• Data provided:
-- Begin --

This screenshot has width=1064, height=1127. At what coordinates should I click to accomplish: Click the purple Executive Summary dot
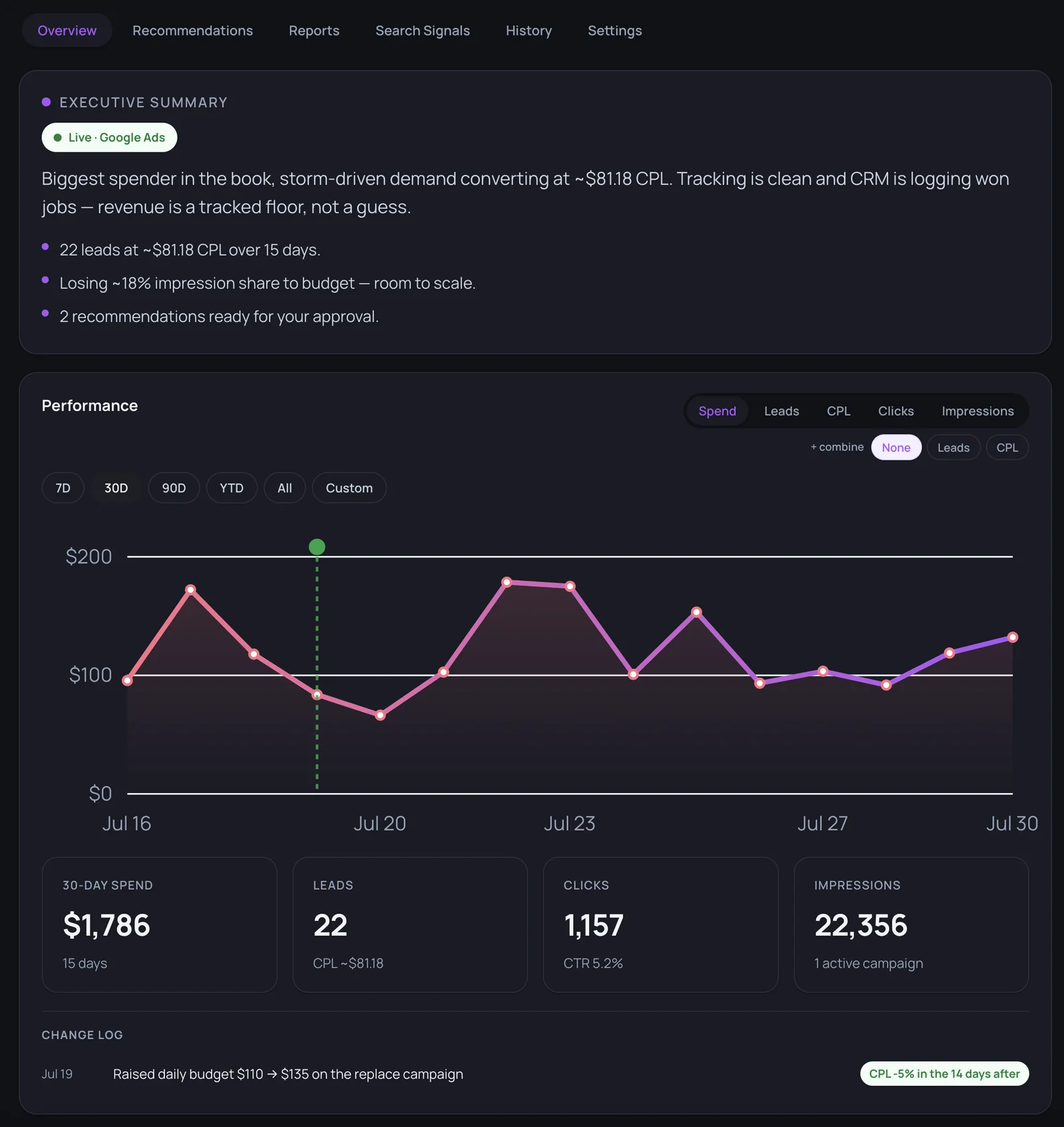pos(47,102)
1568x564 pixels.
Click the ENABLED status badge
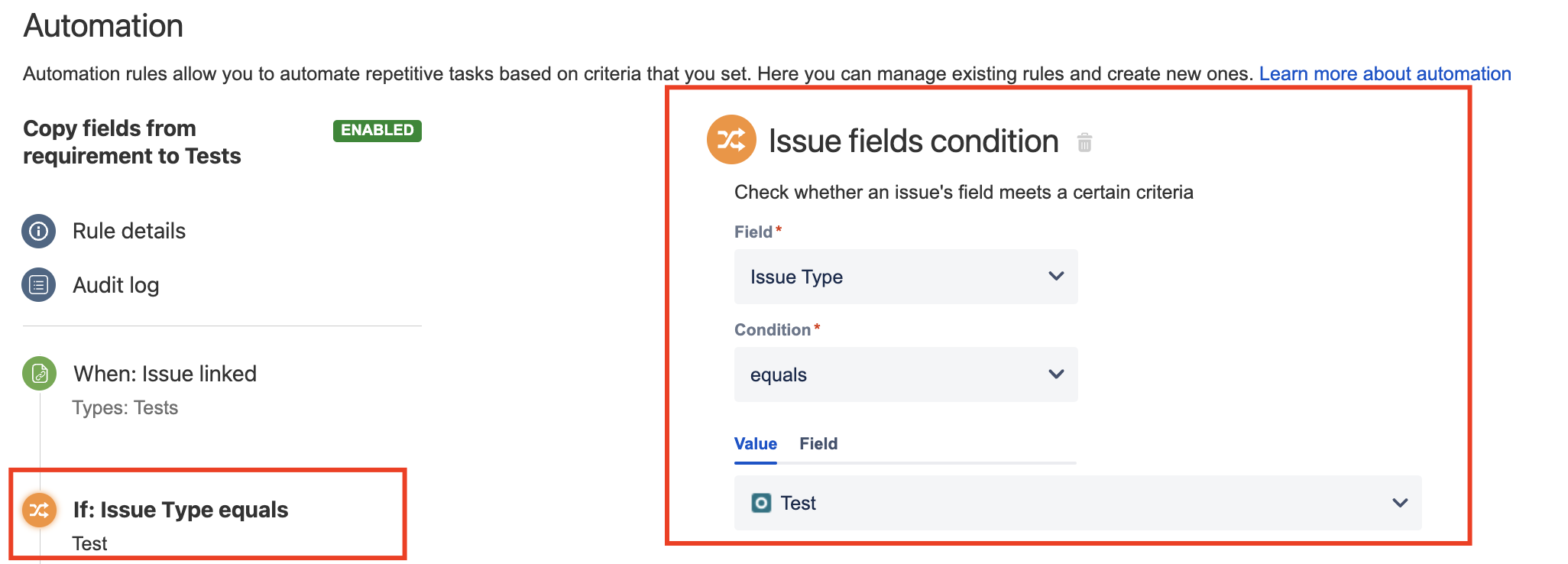[377, 131]
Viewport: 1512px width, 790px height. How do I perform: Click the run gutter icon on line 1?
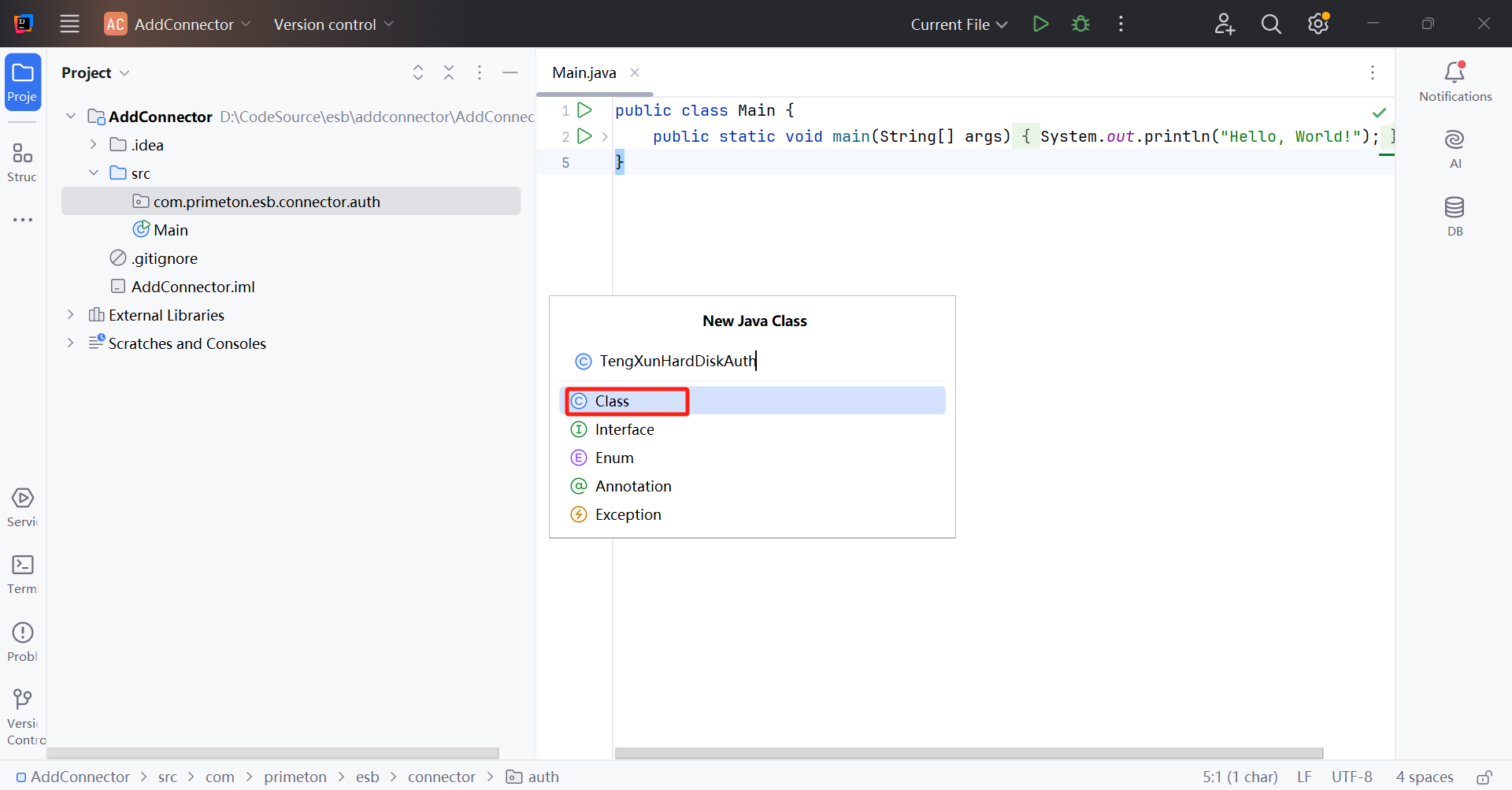584,110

-- End --

• Short problem:
Rewrite the data above, replacing "purple" with "violet" and leaving everything else unchanged. Omit the pictures from your answer.

• Solution:
This screenshot has width=1064, height=1127. At what coordinates should I click to accomplish: Click the violet Executive Summary dot
pos(47,102)
1568x564 pixels.
Click the ENABLED status badge
[377, 131]
Viewport: 1512px width, 790px height. How do I perform: Click the run gutter icon on line 1?
584,110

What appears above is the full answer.